Così racconta della sua vita: «San Salvatore Telesino, è il paese dove sono nato il 6 gennaio 1950, vicino a Benevento dove ho frequentato il Liceo Artistico. Molto presto, tutti i miei più lontani ricordi lo lasciano supporre, è avvenuto l'incontro con il sovrannaturale che si era mostrato una volta e che ormai, forse, ora, si annidava fra le pendici dei monti tutto intorno fitte di boschi impenetrabili a proteggere grotte, dominio assoluto di maliosi spiriti femminili... le ultime Ninfe? Poi gli studi alla Facoltà di Architettura di Napoli e sono stati gli anni della scoperta dei segni grandiosi ed estenuati della Città - Capitale e dell'anima contorta e guizzante di Bernardo Cavallino e del Ribera. Il capriccio per un esotismo al contrario ed altri eventi propizi mi hanno portato a vivere a Bolzano. Troppo mi erano piaciuti prima di allora Matthias Grünewald e Jan van Eyck per non desiderare di gettare così uno sguardo ai lontani fiumi del Nord. Ed è lì, sotto le azzurrine luci riflesse delle taglienti cime dei monti, che sono affiorati sicuri e dirompenti i segni già preconizzati che fanno la mia storia di pittore che prosegue ora, sotto auspici diversi, in una casa in cima ad un colle in Umbria, su tracce appena suggerite... L'Umbria è bellissima ma distante, attonita e silenziosa e il viaggio che ho intrapreso può continuare, qui, solo in un senso, verso me stesso».

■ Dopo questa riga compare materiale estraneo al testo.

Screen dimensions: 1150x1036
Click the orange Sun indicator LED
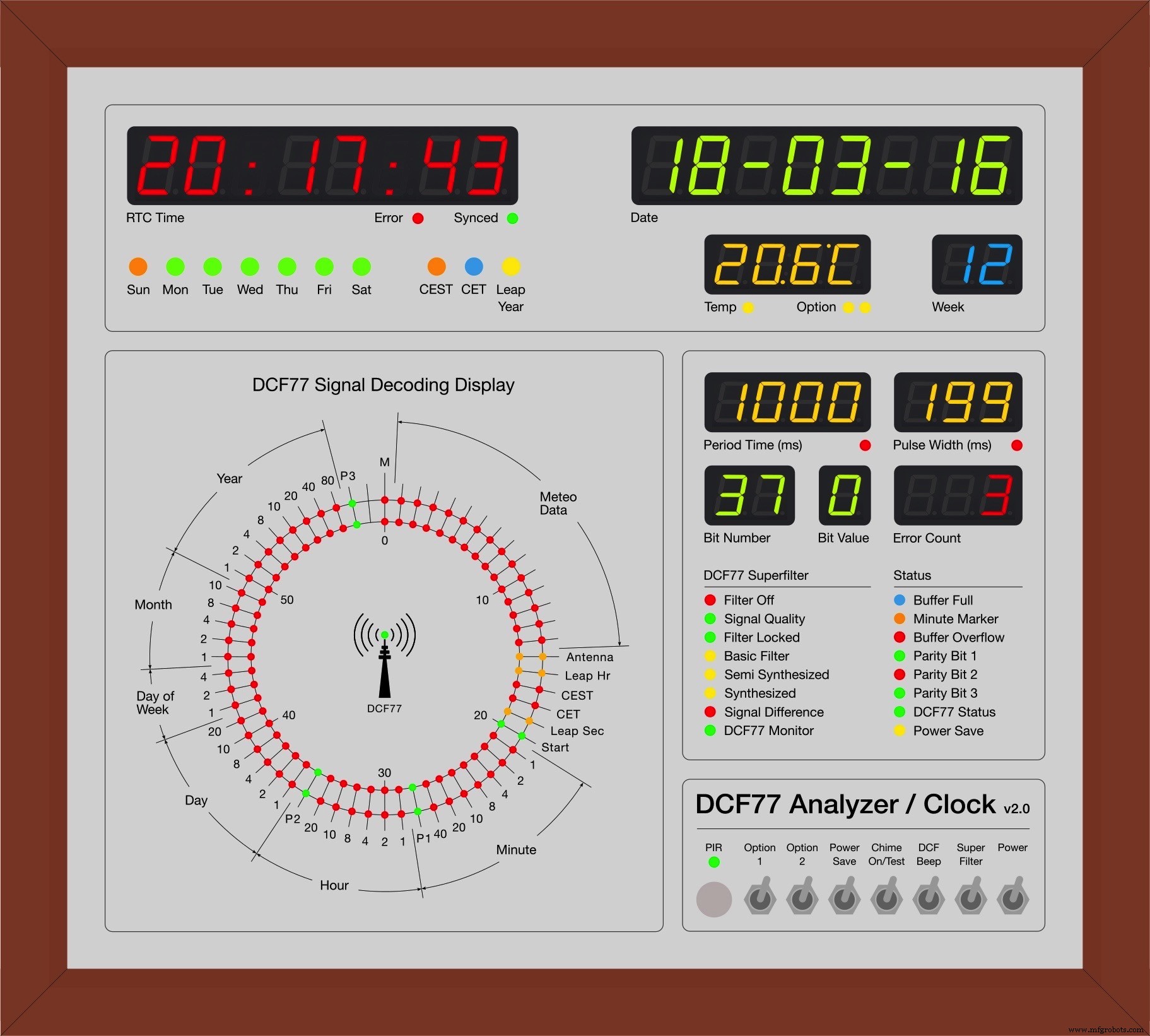[x=138, y=266]
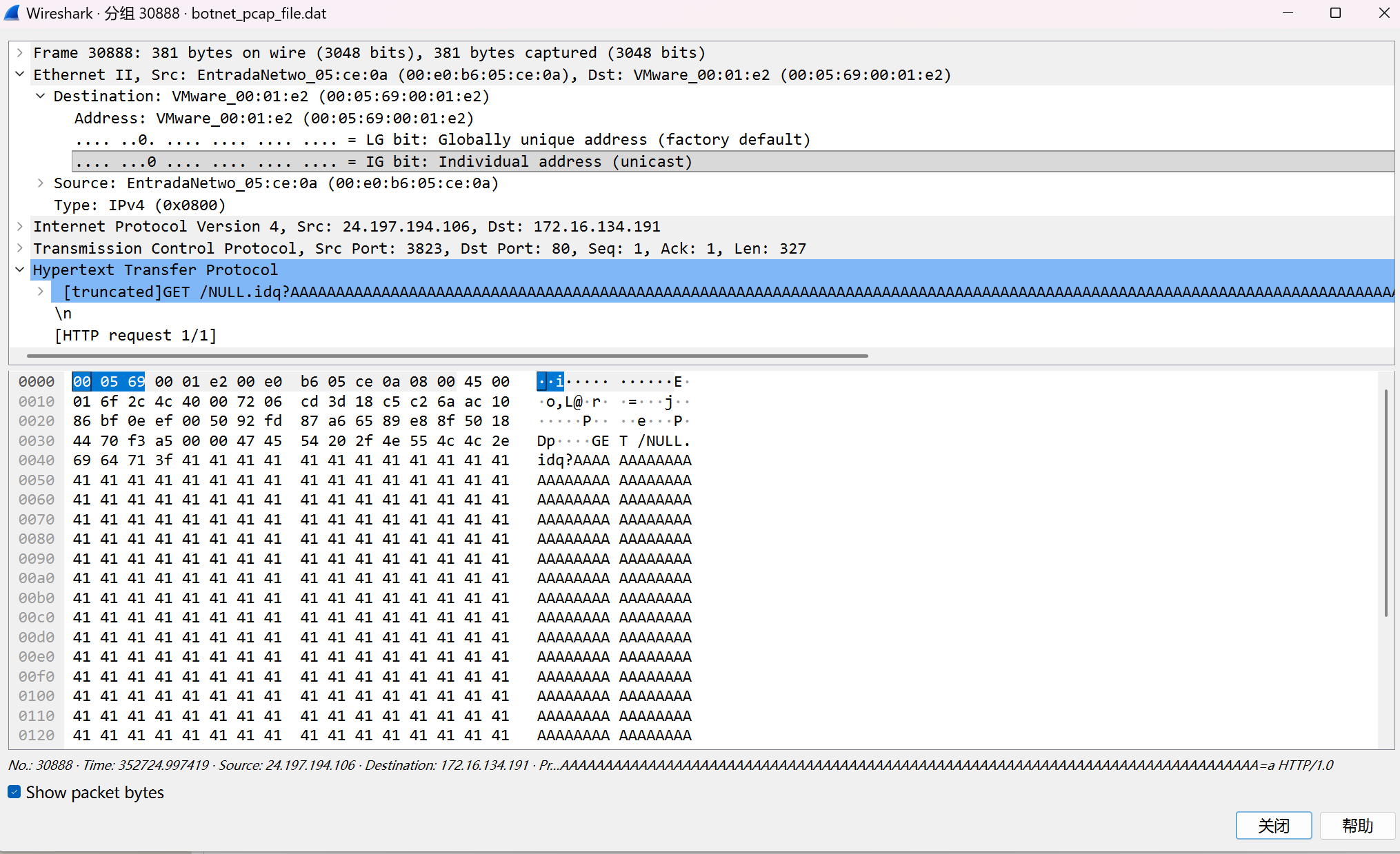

La tecnica di Rao è veloce, la definizione del disegno sicura. L'artista ama i panneggi, gli ampi drappi, i turbanti, tutto ciò che è suscettibile di piega. Egli è rinascimentale, barocco, neoclassico e romantico, indifferentemente e sempre con talento, ma è soprattutto il pittore della luna. La luna che domina i suoi quadri in modo ossessivo, conturbante. La luna - a dirlo con Rossana Bossaglia - come altro volto delle figure, cioè come maschera; e maschera anche di sé, dal momento che l'altra faccia della luna ci è ignota; luna come interlocutrice dolce e infida dei solitari personaggi, sorridente nel suo inespugnabile silenzio.

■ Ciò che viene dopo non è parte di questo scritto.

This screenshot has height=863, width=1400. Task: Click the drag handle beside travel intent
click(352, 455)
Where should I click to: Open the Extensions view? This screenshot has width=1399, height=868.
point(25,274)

Rao ha la necessità di sperimentare, di creare, di percorrere e - come egli stesso affermava - di ricercare con emozionata voluttà le strade d'accesso alle cose che oltrepassano la realtà. Ed è per questo che le figure che dipinge non fanno quasi mai nulla di preciso e di riconoscibile, loro semplicemente sono e stanno soltanto rappresentando e portandosi dietro e addosso, come tutti indistintamente facciamo, la loro vita, così com'è, sotto gli occhi di tutti.

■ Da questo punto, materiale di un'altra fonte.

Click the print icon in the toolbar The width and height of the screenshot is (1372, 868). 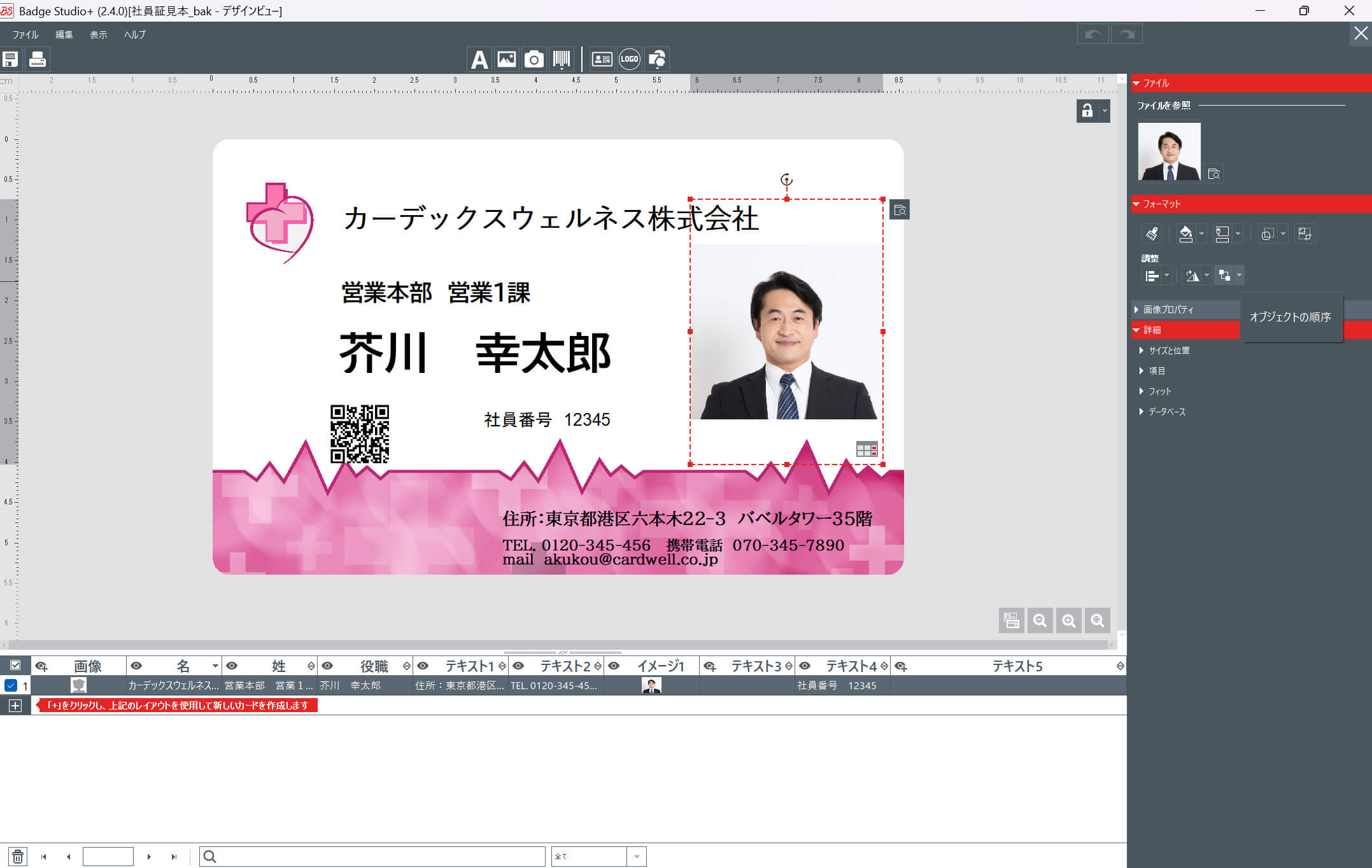[38, 59]
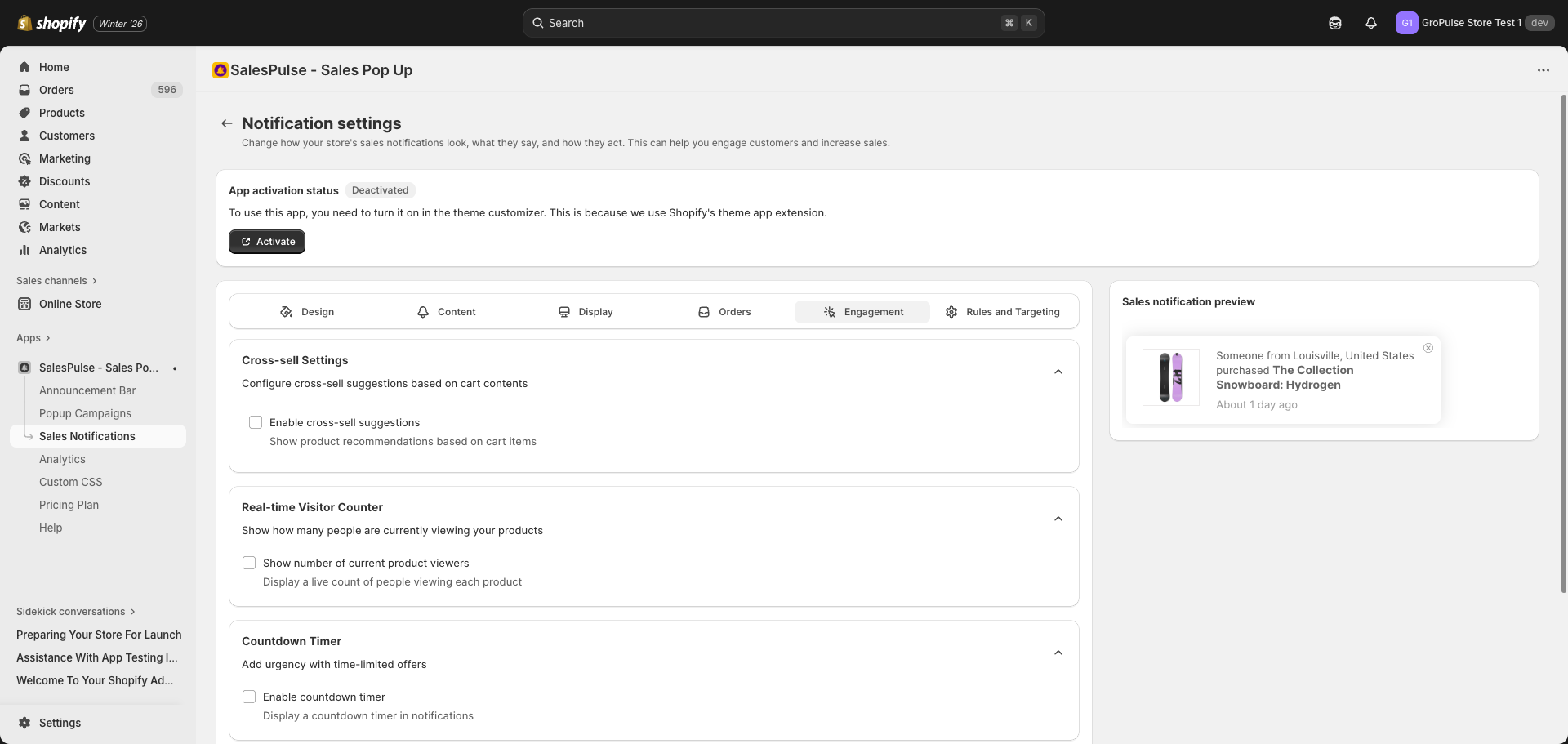Open Pricing Plan from the app menu
The height and width of the screenshot is (744, 1568).
click(x=69, y=505)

«Rao è pittore difficile», scrive Ferdinando Creta, «acritico nella sua fedeltà all'immagine e alla tecnica tradizionale, pittore che richiede un avvicinamento lento, progressivo per un piacere sottile, intellettuale, eppure non d'élite.
Con il suo lavoro, evidentemente insieme con altri come Clerici, Annigoni, Ferroni, Donizetti, De Stefano, ha riaffermato, già in tempi non sospetti, il ritorno alla pittura». Le sue invenzioni lo rendono uno degli artisti più originali della sua generazione.